We've discussed this on this board ad nauseum. Quoting Medicare rates is basically useless for cost comparisons between freestanding and hospital/academics if secondary insurances are kicking in the difference between 80% Medicare and negotiated PPO rates. Dan can quote Medicare rates until the cows come home, but if his negotiated rate with a private payor is multiples of Medicare, then those Medicare/PPO secondary patients are probably paying close to PPO rates. Tell us what you get paid for a Medicare/PPO SBRT in totality, and then we can have an honest discussion about cost. That being said, seems like Dan is comparing abi cost to SBRT cost. If PPO markup is same for drugs vs. XRT then it's a fair comparison. This would make some drugs insanely expensive for private insurers, though, so I'm just wondering if the markup for XRT services is higher than drugs which may bring more parity in cost at the private level than we think (?). It's just never made sense to me why private insurers so aggressively UM rad onc vs. Med Onc since the Medicare costs are so dramatically different.
Are drugs market up as much as RT is? Is this allowed? I thought the cost is the cost for the drugs, because they are always very specific about it (X costs $8k a month), while we rarely have those types of quotes about RT because it varies so much by payor and region.
 
Are drugs market up as much as RT is? Is this allowed? I thought the cost is the cost for the drugs, because they are always very specific about it (X costs $8k a month), while we rarely have those types of quotes about RT because it varies so much by payor and region.

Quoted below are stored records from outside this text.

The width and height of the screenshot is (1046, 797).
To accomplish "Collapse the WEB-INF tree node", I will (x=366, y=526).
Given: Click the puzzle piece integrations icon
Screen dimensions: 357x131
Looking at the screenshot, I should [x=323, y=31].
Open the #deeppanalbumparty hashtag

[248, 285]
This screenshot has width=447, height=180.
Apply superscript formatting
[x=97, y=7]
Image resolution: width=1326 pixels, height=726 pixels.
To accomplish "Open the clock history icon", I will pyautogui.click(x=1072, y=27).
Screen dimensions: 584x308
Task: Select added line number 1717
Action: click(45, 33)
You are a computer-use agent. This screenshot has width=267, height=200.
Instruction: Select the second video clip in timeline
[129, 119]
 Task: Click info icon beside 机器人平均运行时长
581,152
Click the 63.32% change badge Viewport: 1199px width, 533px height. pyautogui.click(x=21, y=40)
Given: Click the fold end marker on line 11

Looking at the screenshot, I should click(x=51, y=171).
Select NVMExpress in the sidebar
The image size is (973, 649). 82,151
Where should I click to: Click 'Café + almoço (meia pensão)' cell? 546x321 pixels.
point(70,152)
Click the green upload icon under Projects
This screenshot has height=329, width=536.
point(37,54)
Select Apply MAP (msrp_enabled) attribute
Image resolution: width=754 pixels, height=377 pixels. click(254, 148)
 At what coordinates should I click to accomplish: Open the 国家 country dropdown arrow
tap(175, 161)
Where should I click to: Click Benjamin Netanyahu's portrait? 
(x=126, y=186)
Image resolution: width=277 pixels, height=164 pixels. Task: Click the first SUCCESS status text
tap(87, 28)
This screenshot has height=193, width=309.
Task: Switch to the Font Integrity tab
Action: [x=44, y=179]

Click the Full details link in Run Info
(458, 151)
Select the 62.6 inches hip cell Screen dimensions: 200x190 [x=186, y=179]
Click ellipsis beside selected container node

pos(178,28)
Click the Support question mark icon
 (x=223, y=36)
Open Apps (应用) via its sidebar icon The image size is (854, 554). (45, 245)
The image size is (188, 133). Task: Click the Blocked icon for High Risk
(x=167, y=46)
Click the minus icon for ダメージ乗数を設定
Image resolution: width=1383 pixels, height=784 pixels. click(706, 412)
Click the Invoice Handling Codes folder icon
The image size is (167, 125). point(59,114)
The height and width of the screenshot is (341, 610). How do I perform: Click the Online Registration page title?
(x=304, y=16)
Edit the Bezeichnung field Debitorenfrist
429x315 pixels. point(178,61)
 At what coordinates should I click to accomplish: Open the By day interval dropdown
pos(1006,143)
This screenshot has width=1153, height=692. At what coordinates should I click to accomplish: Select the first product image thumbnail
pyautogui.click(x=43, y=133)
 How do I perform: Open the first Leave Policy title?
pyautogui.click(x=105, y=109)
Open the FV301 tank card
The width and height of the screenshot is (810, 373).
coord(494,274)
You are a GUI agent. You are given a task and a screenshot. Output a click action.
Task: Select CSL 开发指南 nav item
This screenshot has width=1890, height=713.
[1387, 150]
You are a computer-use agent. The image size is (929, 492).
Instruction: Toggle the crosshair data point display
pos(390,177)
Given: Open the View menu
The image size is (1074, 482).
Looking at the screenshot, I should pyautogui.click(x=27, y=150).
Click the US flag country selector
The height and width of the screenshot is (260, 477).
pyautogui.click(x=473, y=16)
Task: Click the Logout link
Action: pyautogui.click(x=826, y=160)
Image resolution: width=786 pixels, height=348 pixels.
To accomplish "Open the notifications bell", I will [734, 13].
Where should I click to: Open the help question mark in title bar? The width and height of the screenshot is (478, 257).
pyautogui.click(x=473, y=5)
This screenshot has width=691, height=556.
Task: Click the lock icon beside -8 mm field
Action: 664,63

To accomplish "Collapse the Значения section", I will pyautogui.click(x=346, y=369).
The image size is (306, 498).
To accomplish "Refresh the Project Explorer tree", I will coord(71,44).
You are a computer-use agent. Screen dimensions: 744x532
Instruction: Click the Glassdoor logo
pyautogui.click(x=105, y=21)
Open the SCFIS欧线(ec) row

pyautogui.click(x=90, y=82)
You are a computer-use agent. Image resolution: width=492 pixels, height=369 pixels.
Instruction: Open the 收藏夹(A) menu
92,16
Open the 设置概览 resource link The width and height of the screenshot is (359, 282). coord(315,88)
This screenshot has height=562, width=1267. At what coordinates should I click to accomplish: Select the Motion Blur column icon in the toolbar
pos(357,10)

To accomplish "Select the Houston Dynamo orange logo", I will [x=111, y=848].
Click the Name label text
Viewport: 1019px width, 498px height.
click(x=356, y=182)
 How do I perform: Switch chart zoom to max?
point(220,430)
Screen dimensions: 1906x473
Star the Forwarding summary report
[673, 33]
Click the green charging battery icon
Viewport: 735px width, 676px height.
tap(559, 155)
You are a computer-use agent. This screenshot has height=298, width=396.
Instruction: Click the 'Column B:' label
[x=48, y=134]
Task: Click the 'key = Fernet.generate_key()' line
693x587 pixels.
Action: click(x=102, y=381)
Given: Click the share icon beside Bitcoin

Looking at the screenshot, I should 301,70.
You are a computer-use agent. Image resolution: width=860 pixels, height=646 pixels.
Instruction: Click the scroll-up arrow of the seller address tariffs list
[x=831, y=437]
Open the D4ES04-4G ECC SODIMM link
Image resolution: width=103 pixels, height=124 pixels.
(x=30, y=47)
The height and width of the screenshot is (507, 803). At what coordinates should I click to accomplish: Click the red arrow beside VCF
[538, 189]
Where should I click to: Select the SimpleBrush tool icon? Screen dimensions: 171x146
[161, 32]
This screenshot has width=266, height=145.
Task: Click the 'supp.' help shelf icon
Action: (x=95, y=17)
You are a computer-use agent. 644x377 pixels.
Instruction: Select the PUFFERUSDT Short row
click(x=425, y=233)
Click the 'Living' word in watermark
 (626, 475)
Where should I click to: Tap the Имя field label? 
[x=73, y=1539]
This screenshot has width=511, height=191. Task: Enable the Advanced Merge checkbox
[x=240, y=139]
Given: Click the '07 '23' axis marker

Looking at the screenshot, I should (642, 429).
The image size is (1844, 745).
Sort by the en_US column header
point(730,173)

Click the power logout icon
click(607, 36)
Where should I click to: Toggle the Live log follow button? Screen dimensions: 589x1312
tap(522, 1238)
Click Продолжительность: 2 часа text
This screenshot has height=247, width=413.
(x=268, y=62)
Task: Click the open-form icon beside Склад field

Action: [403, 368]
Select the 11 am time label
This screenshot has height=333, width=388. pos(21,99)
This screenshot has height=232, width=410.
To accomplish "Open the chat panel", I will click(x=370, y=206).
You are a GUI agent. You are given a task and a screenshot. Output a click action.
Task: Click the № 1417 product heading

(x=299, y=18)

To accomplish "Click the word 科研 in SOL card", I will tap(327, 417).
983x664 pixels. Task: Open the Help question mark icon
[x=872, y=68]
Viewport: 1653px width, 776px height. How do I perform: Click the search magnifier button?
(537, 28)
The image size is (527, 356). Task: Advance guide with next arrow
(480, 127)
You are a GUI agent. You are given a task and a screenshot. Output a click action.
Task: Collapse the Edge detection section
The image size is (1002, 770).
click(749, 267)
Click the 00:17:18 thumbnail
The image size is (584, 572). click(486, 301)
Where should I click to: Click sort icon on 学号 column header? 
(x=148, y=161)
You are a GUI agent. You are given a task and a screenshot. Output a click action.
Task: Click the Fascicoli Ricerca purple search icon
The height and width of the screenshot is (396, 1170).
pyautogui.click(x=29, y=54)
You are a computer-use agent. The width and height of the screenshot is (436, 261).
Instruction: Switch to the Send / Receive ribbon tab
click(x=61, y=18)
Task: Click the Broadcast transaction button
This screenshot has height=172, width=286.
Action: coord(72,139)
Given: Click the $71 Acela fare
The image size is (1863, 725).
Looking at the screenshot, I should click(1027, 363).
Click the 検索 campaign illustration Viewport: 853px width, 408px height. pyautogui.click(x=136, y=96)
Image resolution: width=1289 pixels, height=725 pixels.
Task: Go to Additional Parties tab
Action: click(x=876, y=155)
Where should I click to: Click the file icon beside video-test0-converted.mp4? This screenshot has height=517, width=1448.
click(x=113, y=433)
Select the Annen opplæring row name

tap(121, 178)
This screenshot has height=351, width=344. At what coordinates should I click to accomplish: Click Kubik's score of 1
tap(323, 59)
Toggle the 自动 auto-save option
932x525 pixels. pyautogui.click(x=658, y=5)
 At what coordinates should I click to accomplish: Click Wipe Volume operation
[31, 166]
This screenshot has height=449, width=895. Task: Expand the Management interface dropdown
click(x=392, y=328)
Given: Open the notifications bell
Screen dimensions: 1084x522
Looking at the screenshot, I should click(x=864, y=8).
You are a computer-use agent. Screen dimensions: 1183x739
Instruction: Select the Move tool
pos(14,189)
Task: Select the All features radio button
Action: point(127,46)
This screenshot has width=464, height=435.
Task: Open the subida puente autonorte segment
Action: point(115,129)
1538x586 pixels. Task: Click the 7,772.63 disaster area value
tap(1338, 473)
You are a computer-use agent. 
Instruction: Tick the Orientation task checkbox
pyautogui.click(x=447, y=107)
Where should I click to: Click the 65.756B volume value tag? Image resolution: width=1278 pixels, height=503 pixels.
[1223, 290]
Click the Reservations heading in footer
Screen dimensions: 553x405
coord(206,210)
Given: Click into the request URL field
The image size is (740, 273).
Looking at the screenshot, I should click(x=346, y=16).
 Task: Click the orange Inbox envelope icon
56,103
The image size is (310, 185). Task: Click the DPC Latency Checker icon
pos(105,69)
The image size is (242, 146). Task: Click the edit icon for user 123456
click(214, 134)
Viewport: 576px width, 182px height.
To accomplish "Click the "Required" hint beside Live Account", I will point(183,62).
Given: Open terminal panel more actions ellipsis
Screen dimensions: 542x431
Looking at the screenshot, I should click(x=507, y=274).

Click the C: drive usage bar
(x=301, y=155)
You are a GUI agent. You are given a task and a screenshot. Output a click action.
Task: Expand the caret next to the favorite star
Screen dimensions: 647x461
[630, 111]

I'm by no means an expert on drug reimbursement, but my understanding is that medicare has traditionally reimbursed drugs at average sales price of a drug + 6% in the physician office setting. I don't know how this changes at the private payor level, but I know hospitals are getting more through conversations I've had with others in the know. Maybe the + x% is higher for hospitals? That being said, I have a feeling you don't see anywhere close to the crazy multiple of Medicare we see on the XRT side, so I think you were absolutely correct in your post to point out the Medicare rate for SBRT does not reflect the true cost of that service at most hospitals/academic centers while the drug cost is probably closer to Medicare. So Medicare numbrs alone may not be a great estimate of the cost differential between XRT and drugs. I'm in no way debating med onc is significantly more expensive than rad onc, btw, but the discrepancy may not be as large as we think on the private side.
 
I'm by no means an expert on drug reimbursement, but my understanding is that medicare has traditionally reimbursed drugs at average sales price of a drug + 6% in the physician office setting. I don't know how this changes at the private payor level, but I know hospitals are getting more through conversations I've had with others in the know. Maybe the + x% is higher for hospitals? That being said, I have a feeling you don't see anywhere close to the crazy multiple of Medicare we see on the XRT side, so I think you were absolutely correct in your post to point out the Medicare rate for SBRT does not reflect the true cost of that service at most hospitals/academic centers while the drug cost is probably closer to Medicare. So Medicare numbrs alone may not be a great estimate of the cost differential between XRT and drugs. I'm in no way debating med onc is significantly more expensive than rad onc, btw, but the discrepancy may not be as large as we think on the private side.
340b pricing allows for some additional margin on Medicare patients.